Annihilation (2018)

Movie Review: Annihilation (2018) *****

In Annihilation, a strange shimmer is growing around a Florida lighthouse. Anyone who goes inside doesn’t return. The only person who does comes back terribly sick — so his wife, who thought he was dead, decides to enter the shimmer and find out what happened to him.

The movie Annihilation is an adaptation of a book by Jeff VanderMeer which I haven’t read. I’m given to understand that it’s dramatically different from the movie, and Annihilation (the movie) has become so precious to me, I’m not really interested in another version of it. (I’m weird about this kind of thing.)

So when I’m talking about the movie, it’s with zero information from the book. I don’t think that the book and the movie are about the same thing anyway. Alex Garland’s adaptation is its own story. And one thing I love so fiercely about Annihilation is how the story is entirely metaphoric.

I like to assert my Sara’s Unified Theory of Annihilation to anyone who will listen. You ready for it?

All of the woman characters are Lena, the biologist.

DETAILED SPOILERS FROM HERE ONWARD.

Early in the movie, Lena shows her students video of cervical cancer cells dividing. She identifies them as belonging to a woman in her early thirties. I think these cancer cells came from Lena herself. This cancer is the vortex around which the entire plot revolves: Lena’s internal journey through grief and self-destruction, the trauma of the sickness, ruining her marriage, and — eventually — chemotherapy that saves her life.

The first woman to die is the softest, gentlest, sweetest of all the women. She lost her daughter to leukemia. In fact, I think Lena lost the *idea* of the daughter she wanted to have when she got cancer. Cervical cancer meant hysterectomy; she would never have children. At the same time, Lena lost the softer, gentler, sweeter version of herself. What remained were the likes of Anya (a heavy-drinking soldier quick to anger) and Josie (broken and self-harming).

Ventress, then, is representative of Lena’s overarching side as a biologist: the cold, scientific mind who can’t help but be fascinated by the cancer. Ventress is identified as having terminal cancer, in fact.

A lot of the dialogue in the movie feels sort of strange and prosey for this reason. They aren’t real people talking. They’re the sides of the same person engaged with one another in grief over the same problem.

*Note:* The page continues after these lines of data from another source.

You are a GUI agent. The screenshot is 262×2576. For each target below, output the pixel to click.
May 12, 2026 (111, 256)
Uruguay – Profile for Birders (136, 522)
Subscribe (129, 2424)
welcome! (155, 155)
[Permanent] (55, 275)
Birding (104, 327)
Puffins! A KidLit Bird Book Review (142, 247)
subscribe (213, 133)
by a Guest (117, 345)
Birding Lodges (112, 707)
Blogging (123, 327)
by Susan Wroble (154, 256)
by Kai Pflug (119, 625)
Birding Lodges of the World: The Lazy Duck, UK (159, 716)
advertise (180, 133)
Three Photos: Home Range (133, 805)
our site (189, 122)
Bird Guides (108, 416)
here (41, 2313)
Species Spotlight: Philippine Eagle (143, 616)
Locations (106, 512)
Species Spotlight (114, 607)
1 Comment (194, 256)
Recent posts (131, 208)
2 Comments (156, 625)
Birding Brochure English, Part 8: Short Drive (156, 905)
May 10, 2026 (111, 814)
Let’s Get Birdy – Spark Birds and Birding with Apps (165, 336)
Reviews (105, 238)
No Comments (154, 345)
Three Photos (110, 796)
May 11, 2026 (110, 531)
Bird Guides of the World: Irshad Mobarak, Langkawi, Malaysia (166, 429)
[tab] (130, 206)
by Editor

One of the many ways Lena annihilated herself was by entering into an affair, and this is one of the things that drove Kane’s annihilation. His team, too, was likely just a collection of his own sides. Remember how tenderly Kane cuts open his other teammate, as if performing a c-section? And there is life inside of him? Kane had to grapple with the idea he’d never have kids with Lena as well. Kane had to deal with his wife’s sickness, pulling away from him, and cheating on him with a colleague. No wonder he vanished and took on this suicide mission.

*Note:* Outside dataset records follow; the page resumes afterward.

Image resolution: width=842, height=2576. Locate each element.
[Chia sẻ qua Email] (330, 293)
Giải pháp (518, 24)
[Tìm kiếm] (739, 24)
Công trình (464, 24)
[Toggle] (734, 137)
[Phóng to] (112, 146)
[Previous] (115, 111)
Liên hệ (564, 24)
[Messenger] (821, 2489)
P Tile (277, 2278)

The faceless being that Lena confronts at the end is herself. The cancer is Lena. It’s her own cells.

You will also note that the tunnel under the lighthouse is distinctively vaginal in shape. The cave is the womb. Instead of birthing a child, Lena births cancer — a hostile piece of herself.

When we wonder whether Lena and Kane are clones at the end of the movie, we’re kind of missing the point. Both of them are dramatically transformed versions of themselves. They are simply post-trauma Lena and Kane who annihilated, almost to completion, then came out the other side. It’s actually a really happy ending: forgiveness, healing, and moving on as their altered selves.